[Collected data entries]
BEGIN

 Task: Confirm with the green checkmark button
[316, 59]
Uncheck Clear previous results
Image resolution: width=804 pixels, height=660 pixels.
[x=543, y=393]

END

#### What is needed
Print exactly the lines from the one with "Image resolution: width=804" through the end of the data, inclusive.

#### Response
Image resolution: width=804 pixels, height=660 pixels.
[x=543, y=393]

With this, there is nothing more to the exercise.